“More time for fishing?”
Woodstock, Maine, carpenter Patrick Fenney sent the question to his friend Tucker Carlson in a text message around lunch time on Monday, the day Fox News CEO Suzanne Scott reportedly told the now-former host his show was being taken off the air, Conservative Brief reported.
“He called me back at 1 and said he found out about it a half hour before I did,” Fenney told the UK’s DailyMail.com Tuesday as he stood inside Carlson’s satellite TV studio, which he helped Carlson build in an old barn downtown.
“He told me it started out as a normal day. He got up, wrote the show, and then he got the phone call saying it was all over and that they were going to announce it,” Fenney said. “He was pretty shocked. He asked them why and they wouldn’t give him a reason.”
Shocked though he may have been, however, Fenney said also that Carlson was not upset.
“He was not upset at all. He said that maybe he’d fish a little more this summer,” said the carpenter.
Carlson has been visiting the area since he was a child. He is a familiar face in town during summer, often working from his studio on Main Street and taking breaks to chat with neighbors or greet fans who have traveled from out of state to meet him. In 2019, he sent a letter to the town informing residents he would like to retire there someday. He received messages of support from various members of the community following his ouster from Fox News.
“We always see him driving around in his old pickup truck,” said Susan Hatstat, 37, who works at a convenience store Carlson frequents when he is in town. “He’s actually just a really good guy, always super polite.
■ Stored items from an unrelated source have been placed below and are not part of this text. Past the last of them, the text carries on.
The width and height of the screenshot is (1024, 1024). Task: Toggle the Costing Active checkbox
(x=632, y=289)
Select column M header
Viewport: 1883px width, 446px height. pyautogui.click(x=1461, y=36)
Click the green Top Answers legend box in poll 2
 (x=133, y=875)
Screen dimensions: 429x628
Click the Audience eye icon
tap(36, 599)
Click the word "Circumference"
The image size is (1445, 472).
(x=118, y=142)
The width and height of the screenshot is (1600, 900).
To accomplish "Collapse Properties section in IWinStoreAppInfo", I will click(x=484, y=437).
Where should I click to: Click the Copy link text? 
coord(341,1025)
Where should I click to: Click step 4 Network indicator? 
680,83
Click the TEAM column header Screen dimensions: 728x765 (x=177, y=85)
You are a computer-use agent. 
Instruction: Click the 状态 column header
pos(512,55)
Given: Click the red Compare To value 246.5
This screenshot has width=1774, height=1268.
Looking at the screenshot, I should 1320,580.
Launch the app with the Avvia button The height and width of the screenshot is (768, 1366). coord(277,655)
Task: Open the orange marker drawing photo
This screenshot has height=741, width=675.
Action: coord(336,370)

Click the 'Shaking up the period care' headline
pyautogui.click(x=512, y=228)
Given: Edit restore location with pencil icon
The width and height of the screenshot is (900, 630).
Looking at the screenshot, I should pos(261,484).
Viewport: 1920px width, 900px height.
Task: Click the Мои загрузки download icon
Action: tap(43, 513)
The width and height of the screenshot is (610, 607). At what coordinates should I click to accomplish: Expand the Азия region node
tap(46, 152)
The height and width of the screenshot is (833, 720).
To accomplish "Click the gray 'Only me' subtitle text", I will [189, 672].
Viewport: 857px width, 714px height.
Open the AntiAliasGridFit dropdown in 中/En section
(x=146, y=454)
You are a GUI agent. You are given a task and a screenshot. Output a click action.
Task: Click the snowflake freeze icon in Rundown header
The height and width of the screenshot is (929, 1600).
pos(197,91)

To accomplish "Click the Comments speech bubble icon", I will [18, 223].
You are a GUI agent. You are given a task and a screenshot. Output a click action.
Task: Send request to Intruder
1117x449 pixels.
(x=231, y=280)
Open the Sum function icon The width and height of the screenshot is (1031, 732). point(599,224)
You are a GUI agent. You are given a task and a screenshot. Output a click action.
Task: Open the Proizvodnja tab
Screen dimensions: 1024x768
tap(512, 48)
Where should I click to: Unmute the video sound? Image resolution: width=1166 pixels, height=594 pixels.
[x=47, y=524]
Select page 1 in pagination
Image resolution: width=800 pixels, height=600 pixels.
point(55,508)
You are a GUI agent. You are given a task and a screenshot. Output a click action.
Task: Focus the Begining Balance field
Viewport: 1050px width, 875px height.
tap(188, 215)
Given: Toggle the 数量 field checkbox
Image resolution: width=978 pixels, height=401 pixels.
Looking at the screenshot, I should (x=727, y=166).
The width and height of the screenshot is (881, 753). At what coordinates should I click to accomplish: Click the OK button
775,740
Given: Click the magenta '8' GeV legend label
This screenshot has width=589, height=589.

He’s normal when he’s here, nice to everybody. He doesn’t act like a celebrity. He comes here, grabs snacks, gets treats for his dogs.
“I like him, and his family’s really nice,” she continued in an interview with the news outlet. “His brother Buckley’s always here, and his nephew. Tucker’s been coming up here his whole life.”
DailyMail.com reported that production workers were preparing for Carlson’s upcoming show, which was scheduled to film in Woodstock in a few weeks. The sudden firing caught crew members off guard, and they left without a clear idea of what would happen next.
Several locals also were employed by Carlson for the production of his shows, the outlet noted.
Carlson’s house is in Bryant Pond, the urban center of Woodstock, with a population of just 1,350 residents. The stately home is located on a small island in Lake Christopher, just a few hundred feet from the shore, said the report. In the summer he frequently can be seen doing yardwork, chopping wood or painting shingles on the house.
Fenney described Carlson as “very modest, not a fancy person.” Carlson uses a motorboat to travel to his house, which is still closed for the winter. Fenney has the keys.
Another longtime resident seemed to agree with Fenney’s take.
“He is one of the most down to earth people I’ve ever met who was so-called famous,” Neil Olsen, a 75-year-old animal trapper, said.
“I’m a layman, let’s just say. I’m a nobody, and I’m out there doing some fishing and trapping, and Tucker’s spending time with me. And I could just tell, he just wants to be a down to earth person.”
Last year, he said, Carlson joined him for a three-hour drive to sell furs to a dealer in Greenville, Maine.
“I just remember what the guy there said to Tucker: ‘How did you happen to come with him up here?'” Olsen recalled.
“And Tucker responded, ‘because he asked me.'”
Fenney thought forward with regard to what Carlson may do next. “I can’t imagine he’s going to be hurting for things to do,” he said. “He’s a tough man, he’ll survive it.”
He’s “the hardest working man I know,” Fenney added.
Olsen agreed, in part, with Fenney.
“I haven’t met anyone who’s been around this guy that didn’t like him,” Olsen said.
But as for what Carlson will do now? “And now, I assume he might, this is just a guess, take the summer off.”